BALASORE, India — Rescuers have found no more survivors in the overturned and mangled wreckage of two passenger trains that derailed in eastern India, killing more than 280 people and injuring hundreds in one of the country’s deadliest rail crashes in decades, officials said Saturday.
Chaotic scenes erupted Friday night as rescuers climbed atop the wrecked trains to break open doors and windows using cutting torches.
Bodies, covered by white sheets, lay on the ground near the tracks while rescuers and people who live nearby raced to free the hundreds trapped in the rail cars under the twisted metal and broken glass. Army soldiers and air force helicopters joined the effort in Odisha state as temperatures hit 96 degrees.
“By 10 p.m. [Friday], we were able to rescue the survivors. After that it was about picking up dead bodies,” said Sudhanshu Sarangi, director of Odisha state’s fire and emergency department. “This is very, very tragic. I have never seen anything like this in my career.”
At least 280 bodies were recovered overnight and into Saturday, he said. About 900 people were injured. The cause is under investigation.
The rail disaster occurred at a time Prime Minister Narendra Modi is focussing on the modernization of the British colonial-era railroad network in India, which has become the world’s most populous country, with 1.42 billion residents. Despite government efforts to improve rail safety, several hundred accidents occur every year on India’s railways, the largest train network under one management in the world.

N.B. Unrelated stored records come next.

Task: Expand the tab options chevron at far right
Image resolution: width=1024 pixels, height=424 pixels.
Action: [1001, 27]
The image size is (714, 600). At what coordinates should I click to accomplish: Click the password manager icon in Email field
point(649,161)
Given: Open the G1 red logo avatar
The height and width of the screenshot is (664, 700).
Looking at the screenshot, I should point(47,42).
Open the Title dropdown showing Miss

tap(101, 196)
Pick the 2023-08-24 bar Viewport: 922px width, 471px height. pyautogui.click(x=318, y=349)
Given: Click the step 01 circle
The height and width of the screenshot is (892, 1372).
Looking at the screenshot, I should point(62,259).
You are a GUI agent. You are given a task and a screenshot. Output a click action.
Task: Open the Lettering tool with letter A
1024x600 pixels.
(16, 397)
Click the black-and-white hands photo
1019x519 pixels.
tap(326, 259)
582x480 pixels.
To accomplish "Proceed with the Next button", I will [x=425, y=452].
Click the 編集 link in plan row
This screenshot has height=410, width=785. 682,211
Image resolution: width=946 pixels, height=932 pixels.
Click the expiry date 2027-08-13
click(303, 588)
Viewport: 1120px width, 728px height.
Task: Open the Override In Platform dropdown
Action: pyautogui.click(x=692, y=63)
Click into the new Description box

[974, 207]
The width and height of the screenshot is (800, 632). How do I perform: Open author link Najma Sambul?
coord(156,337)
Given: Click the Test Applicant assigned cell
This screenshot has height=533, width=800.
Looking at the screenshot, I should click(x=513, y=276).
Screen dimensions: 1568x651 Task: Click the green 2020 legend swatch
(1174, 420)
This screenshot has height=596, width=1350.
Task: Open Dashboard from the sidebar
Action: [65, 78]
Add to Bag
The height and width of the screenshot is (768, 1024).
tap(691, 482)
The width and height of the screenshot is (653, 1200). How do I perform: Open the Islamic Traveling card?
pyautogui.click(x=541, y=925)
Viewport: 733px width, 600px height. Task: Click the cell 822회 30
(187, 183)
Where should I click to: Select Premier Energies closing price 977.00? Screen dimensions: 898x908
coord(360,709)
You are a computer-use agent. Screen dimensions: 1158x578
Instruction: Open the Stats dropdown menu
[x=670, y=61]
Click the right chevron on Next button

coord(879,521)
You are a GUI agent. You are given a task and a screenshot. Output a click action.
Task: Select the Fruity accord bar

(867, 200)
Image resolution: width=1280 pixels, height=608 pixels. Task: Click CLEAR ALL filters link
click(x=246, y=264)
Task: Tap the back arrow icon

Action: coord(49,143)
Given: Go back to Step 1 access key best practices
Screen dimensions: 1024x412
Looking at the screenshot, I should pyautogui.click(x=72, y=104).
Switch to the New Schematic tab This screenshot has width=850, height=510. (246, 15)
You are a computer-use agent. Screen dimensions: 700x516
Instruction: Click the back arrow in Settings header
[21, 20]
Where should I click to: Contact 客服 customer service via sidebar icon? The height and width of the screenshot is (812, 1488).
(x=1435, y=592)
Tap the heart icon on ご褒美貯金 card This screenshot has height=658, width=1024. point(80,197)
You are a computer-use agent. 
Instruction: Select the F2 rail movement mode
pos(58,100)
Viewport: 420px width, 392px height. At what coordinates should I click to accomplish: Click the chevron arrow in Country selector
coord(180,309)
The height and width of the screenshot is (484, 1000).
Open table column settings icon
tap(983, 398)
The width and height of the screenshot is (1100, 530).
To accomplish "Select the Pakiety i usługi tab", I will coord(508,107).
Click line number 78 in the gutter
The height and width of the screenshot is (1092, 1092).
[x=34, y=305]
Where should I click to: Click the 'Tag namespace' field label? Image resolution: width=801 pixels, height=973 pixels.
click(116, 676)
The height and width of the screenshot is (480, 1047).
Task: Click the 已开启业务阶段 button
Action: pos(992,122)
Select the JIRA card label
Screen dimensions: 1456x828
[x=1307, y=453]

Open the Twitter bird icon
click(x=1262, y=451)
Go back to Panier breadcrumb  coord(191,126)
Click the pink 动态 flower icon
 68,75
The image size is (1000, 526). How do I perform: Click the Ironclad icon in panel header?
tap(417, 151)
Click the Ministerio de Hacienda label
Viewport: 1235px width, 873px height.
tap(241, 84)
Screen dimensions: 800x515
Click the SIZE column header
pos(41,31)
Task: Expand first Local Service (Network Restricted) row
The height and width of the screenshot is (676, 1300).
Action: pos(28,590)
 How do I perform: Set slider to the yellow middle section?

Modi flew to the crash site and spent half an hour examining the relief effort and speaking with to rescue officials.
Modi told reporters that it was a sad moment and that the government would do its utmost to help them and strictly punish those found responsible.
About 200 of the severely injured people were transferred to specialty hospitals in other cities in Odisha, said P.K. Jena, the state’s top administrative official. Another 200 were discharged after getting medical care. The rest were being treated in local hospitals, he said.
“The challenge now is identifying the bodies,” he said.
A survivor who did not give his name said he was sleeping when the impact woke him. He said he saw other passengers with broken limbs and disfigured faces.
The collision involved two trains, the Coromandel Express traveling from Howrah in West Bengal state to Chennai in Tamil Nadu state and the Howrah Superfast Express traveling from Bengaluru in Karnataka to Howrah, officials said. It was not clear which derailed first.